Data:
-=-=-=-=-

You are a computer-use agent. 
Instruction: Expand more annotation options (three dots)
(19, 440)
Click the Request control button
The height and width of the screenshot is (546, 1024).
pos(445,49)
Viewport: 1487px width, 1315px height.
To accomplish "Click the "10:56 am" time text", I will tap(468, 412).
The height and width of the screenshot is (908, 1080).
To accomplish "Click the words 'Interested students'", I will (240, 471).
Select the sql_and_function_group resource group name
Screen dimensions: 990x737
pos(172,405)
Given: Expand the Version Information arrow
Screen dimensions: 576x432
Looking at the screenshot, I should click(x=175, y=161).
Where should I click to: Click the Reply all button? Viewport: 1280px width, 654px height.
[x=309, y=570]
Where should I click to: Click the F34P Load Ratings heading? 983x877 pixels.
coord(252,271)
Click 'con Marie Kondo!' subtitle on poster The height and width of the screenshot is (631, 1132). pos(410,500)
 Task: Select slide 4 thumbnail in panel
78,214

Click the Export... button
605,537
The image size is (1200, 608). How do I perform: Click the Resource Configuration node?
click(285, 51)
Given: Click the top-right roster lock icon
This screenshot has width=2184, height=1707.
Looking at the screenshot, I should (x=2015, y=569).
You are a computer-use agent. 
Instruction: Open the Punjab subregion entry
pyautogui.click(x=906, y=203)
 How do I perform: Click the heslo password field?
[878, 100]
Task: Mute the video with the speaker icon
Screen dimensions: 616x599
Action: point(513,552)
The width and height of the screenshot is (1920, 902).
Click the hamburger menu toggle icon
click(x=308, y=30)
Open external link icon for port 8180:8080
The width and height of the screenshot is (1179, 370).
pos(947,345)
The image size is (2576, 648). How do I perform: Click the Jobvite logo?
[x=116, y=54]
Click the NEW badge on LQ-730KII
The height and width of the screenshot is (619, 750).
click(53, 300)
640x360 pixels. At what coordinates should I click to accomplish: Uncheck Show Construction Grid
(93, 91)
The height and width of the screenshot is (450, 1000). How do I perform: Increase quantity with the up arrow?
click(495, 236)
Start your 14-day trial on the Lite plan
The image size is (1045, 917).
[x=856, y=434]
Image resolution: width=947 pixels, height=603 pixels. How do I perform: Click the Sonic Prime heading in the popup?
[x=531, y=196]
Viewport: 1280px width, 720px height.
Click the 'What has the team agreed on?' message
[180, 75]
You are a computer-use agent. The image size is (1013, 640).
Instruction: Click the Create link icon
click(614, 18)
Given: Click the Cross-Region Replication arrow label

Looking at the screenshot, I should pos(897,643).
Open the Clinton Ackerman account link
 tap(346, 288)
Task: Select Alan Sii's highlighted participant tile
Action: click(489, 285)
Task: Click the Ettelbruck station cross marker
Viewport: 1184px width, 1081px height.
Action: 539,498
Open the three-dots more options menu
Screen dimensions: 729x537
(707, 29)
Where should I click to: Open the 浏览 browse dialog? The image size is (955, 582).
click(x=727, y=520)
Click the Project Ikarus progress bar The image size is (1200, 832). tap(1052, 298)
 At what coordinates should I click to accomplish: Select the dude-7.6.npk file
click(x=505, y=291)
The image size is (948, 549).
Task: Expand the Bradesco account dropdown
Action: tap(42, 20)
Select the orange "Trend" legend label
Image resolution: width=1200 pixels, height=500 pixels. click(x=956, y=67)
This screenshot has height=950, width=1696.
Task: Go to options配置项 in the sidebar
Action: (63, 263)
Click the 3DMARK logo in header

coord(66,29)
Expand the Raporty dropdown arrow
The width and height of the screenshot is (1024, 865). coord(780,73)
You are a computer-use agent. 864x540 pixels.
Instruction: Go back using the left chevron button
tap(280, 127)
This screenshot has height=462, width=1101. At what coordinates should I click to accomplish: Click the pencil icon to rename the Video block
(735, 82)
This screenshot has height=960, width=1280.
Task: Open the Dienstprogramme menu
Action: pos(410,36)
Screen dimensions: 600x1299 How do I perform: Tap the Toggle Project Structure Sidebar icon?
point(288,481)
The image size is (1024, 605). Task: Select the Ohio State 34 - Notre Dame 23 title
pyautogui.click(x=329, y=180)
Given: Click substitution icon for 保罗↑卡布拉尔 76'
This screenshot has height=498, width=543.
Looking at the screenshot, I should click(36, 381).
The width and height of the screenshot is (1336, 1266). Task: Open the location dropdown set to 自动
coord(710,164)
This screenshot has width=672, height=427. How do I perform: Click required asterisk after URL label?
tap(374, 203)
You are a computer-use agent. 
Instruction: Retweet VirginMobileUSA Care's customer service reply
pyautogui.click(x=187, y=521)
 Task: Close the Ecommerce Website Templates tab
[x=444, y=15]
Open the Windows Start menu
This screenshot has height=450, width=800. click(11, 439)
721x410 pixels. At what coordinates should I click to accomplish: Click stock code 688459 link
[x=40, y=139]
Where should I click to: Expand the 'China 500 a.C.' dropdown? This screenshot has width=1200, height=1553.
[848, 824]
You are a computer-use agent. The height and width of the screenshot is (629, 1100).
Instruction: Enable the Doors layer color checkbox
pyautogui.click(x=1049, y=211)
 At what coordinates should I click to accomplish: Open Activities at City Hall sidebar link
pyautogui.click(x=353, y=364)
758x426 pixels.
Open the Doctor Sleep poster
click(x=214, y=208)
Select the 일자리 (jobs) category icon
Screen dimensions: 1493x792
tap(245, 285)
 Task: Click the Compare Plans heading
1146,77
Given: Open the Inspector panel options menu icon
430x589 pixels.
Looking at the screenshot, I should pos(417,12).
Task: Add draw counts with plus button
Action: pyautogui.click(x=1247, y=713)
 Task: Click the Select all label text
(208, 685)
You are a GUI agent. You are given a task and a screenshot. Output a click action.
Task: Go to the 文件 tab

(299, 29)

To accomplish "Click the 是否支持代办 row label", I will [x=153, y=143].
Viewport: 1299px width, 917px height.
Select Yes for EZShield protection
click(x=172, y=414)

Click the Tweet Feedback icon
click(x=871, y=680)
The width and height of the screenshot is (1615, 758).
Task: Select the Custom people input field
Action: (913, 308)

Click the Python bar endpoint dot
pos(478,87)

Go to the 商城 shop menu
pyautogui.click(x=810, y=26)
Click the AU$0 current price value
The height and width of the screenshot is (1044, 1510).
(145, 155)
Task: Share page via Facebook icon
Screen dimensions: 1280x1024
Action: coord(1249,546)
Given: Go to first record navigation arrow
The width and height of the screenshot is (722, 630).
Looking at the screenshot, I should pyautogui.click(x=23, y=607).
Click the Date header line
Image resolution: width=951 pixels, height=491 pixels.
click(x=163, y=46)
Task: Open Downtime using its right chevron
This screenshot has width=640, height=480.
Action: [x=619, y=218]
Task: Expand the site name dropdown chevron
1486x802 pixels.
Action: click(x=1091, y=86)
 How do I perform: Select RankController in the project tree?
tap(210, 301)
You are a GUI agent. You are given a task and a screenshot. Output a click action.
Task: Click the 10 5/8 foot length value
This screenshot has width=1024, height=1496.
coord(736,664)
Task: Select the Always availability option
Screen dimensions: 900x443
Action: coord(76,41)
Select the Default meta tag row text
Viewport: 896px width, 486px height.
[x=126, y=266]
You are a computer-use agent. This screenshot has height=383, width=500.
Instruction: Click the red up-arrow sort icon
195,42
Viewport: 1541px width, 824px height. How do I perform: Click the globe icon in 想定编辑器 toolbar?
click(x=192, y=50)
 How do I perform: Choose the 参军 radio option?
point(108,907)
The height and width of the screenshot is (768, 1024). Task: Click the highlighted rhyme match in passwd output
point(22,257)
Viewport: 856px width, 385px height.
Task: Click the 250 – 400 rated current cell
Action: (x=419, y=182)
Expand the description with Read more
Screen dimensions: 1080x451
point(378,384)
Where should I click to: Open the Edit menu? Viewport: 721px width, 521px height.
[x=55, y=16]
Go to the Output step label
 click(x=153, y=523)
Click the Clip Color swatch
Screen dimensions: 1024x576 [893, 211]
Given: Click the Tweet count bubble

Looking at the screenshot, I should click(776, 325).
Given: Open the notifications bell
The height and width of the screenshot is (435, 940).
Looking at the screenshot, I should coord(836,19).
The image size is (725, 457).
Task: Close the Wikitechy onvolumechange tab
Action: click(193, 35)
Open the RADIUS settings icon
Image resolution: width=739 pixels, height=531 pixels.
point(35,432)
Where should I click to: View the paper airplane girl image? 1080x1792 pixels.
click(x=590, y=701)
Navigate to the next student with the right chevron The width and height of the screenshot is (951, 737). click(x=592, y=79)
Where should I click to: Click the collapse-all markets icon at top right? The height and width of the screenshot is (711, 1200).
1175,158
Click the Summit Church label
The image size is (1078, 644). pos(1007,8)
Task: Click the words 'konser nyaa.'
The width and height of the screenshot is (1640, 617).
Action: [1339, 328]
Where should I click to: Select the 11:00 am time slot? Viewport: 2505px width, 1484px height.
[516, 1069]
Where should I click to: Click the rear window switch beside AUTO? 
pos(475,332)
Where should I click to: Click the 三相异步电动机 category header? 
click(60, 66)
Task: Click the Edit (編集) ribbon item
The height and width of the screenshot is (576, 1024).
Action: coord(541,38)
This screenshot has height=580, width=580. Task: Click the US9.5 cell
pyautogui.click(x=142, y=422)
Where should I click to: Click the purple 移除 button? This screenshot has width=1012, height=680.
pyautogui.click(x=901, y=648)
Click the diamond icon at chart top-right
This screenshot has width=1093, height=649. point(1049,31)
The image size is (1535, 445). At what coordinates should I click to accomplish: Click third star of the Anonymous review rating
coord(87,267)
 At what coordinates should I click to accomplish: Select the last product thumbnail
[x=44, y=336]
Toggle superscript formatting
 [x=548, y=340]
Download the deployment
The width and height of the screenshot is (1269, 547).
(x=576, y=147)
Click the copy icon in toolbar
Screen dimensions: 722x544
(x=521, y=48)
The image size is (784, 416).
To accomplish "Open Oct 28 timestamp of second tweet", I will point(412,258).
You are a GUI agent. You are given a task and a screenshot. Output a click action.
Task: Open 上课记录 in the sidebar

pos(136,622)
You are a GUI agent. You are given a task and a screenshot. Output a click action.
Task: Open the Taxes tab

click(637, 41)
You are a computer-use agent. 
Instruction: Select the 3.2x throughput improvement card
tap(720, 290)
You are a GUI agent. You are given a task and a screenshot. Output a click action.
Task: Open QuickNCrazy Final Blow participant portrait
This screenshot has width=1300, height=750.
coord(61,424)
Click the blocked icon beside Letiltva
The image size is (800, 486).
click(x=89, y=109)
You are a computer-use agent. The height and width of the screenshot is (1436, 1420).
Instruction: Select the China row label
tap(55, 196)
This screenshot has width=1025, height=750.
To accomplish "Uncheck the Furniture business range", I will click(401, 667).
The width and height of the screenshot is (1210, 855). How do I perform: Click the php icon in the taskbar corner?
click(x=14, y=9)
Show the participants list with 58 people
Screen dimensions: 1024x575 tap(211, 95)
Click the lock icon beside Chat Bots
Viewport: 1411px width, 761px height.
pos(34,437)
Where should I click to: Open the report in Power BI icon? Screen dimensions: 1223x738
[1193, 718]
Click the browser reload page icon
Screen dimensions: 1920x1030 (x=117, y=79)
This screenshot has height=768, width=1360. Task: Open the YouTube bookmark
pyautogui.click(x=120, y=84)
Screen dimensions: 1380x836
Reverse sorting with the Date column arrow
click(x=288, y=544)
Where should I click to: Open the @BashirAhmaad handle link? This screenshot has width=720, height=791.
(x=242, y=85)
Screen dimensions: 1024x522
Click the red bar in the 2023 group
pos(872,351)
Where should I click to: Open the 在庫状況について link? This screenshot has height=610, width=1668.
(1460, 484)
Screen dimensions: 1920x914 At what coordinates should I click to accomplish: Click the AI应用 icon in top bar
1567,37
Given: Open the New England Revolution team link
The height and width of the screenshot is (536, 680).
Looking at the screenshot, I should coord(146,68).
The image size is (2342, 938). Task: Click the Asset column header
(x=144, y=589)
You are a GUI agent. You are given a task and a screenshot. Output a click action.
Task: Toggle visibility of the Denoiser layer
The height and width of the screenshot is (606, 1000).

-=-=-=-=-

Review the preceding data and report every line that includes the string "will".

To accomplish "Click the "10:56 am" time text", I will tap(468, 412).
To accomplish "Click the words 'Interested students'", I will (240, 471).
To accomplish "Click the 是否支持代办 row label", I will [x=153, y=143].
To accomplish "Open Oct 28 timestamp of second tweet", I will point(412,258).
To accomplish "Uncheck the Furniture business range", I will click(401, 667).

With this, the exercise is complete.